**WORK INSTRUCTION 1**
Answer these questions about the passage on TGFβ2 as an exercise-induced adipokine, one answer per line:
(a) Which journal published the new study?
(b) What kind of analysis did the researchers first perform on scWAT taken before and after exercise training?
(c) According to the in vitro experiments, what did TGFβ2 stimulate?
**WORK INSTRUCTION 2**
Write the next part of the passage on TGFβ2 as an exercise-induced adipokine, picking up after its final sentence.

**SOURCE EXTRACT**
Previous work has shown that transplantation of subcutaneous white adipose tissue (scWAT) from exercise-trained mice into sedentary mice improves metabolism, suggesting that exercise-trained scWAT might produce endocrine factors. A new study in Nature Metabolism identifies transforming growth factor-β2 (TGFβ2) as an exercise-induced adipokine that regulates metabolism.

The researchers first performed microarray analysis on scWAT from mice and humans before and after exercise training and identified TGFB2 as an upregulated gene. Furthermore, compared with sedentary participants, exercised-trained humans and mice had significantly higher serum concentrations of TGFβ2.

In vitro experiments using recombinant TGFβ2, TGFβ2 receptor inhibitors and cellular models of WAT, brown adipose tissue (BAT) and muscle suggested that TGFβ2 stimulates cellular uptake of glucose and fatty acids.

**DATASET EXTRACT**
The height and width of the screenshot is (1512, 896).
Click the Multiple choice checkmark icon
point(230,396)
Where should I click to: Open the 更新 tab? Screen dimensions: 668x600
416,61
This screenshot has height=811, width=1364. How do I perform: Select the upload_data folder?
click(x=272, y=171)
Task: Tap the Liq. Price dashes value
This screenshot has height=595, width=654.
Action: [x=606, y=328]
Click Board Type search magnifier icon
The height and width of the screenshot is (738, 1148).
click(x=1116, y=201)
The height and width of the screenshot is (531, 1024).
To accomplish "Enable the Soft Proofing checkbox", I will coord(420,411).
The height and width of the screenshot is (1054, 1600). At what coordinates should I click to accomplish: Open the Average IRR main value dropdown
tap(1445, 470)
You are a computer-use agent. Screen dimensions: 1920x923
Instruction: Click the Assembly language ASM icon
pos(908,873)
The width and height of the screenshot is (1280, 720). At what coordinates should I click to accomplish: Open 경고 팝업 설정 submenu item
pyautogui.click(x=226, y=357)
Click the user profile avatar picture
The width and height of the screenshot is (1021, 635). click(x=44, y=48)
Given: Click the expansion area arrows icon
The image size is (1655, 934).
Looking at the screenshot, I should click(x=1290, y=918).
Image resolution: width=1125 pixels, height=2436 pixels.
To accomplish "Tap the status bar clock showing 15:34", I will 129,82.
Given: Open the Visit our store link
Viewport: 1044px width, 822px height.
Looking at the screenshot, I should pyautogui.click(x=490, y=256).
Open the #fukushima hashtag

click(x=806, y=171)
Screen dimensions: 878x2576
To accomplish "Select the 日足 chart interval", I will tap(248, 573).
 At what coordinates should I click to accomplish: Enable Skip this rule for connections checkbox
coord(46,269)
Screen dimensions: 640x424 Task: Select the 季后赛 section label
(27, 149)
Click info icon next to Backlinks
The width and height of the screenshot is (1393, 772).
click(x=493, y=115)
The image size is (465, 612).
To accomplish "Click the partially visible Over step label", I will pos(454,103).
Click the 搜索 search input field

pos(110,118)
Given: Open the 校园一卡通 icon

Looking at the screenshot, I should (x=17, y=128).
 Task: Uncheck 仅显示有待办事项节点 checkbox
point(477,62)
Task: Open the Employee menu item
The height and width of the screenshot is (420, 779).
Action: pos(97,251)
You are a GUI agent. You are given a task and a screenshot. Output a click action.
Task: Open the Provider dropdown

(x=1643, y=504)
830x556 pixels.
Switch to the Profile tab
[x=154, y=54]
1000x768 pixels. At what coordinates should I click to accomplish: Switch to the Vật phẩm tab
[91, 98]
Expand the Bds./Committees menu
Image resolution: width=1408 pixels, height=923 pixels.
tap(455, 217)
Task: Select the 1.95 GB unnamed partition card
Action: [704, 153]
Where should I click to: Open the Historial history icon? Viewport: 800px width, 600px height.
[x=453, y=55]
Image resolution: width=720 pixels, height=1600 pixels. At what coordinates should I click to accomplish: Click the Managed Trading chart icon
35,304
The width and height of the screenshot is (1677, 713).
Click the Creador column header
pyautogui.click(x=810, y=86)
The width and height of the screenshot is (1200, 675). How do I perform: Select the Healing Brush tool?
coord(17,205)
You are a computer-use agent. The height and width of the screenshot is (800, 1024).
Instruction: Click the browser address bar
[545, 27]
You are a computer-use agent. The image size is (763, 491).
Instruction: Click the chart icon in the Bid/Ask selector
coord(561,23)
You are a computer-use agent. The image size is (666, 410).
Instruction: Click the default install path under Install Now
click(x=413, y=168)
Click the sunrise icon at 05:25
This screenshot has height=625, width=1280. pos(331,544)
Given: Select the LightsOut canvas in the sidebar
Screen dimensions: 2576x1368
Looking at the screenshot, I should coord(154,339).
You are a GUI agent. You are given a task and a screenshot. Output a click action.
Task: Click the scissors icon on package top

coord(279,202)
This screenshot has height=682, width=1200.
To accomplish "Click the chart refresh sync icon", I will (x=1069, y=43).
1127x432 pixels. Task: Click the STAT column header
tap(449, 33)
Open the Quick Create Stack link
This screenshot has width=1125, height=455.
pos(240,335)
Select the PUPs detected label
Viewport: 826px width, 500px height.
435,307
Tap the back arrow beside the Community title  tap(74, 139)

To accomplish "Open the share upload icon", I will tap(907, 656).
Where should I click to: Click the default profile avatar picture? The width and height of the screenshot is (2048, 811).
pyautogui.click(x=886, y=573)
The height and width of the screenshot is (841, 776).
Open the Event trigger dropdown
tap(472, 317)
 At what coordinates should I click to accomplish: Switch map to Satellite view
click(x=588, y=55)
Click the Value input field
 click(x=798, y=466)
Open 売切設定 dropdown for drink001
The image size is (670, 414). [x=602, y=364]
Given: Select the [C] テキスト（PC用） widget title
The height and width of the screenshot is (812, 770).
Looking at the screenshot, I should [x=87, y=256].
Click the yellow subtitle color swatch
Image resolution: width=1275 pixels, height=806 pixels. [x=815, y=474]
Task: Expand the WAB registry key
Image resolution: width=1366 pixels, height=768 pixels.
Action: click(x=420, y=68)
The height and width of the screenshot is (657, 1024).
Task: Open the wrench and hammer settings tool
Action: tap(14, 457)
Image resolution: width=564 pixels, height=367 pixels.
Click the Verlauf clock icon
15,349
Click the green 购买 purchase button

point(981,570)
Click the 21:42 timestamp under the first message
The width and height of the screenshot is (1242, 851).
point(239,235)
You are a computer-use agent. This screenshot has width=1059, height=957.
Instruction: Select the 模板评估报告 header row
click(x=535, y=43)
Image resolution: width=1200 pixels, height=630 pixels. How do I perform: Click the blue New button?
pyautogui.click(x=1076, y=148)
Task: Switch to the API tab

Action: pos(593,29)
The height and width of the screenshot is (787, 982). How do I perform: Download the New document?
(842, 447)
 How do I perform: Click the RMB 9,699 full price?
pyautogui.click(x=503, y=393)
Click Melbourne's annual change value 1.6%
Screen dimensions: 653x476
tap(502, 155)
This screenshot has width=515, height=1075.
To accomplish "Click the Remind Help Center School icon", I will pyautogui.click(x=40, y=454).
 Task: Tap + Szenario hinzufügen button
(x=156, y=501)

**RESULT 1**
(a) Nature Metabolism
(b) Microarray analysis
(c) Cellular uptake of glucose and fatty acids

**RESULT 2**
These findings were replicated in vivo, as mice that were fed a normal chow diet and infused with TGFβ2 using an osmotic pump had improved glucose uptake in mitochondria-enriched oxidative tissues, including muscle, BAT and heart. Moreover, TGFβ2 infusion improved metabolic parameters and body composition in obese mice that had been fed a high-fat diet (HFD). In addition, TGFβ2 treatment attenuated adipose tissue inflammation in HFD-fed mice.

Finally, microarray data revealed that lactate metabolic pathways were highly correlated with Tgfb2 expression. Injection of a lactate-lowering agent during exercise training could block the beneficial metabolic effects of TGFβ2 in mice.

This study has identified a previously undescribed function for TGFβ2 as an exercise-induced adipokine that regulates glucose and fatty acid metabolism. Moreover, the research has established a new mechanism of lactate–TGFβ2 signalling by which exercise training can modulate systemic metabolism. TGFβ2 might represent a new therapeutic target to treat obesity-induced insulin resistance.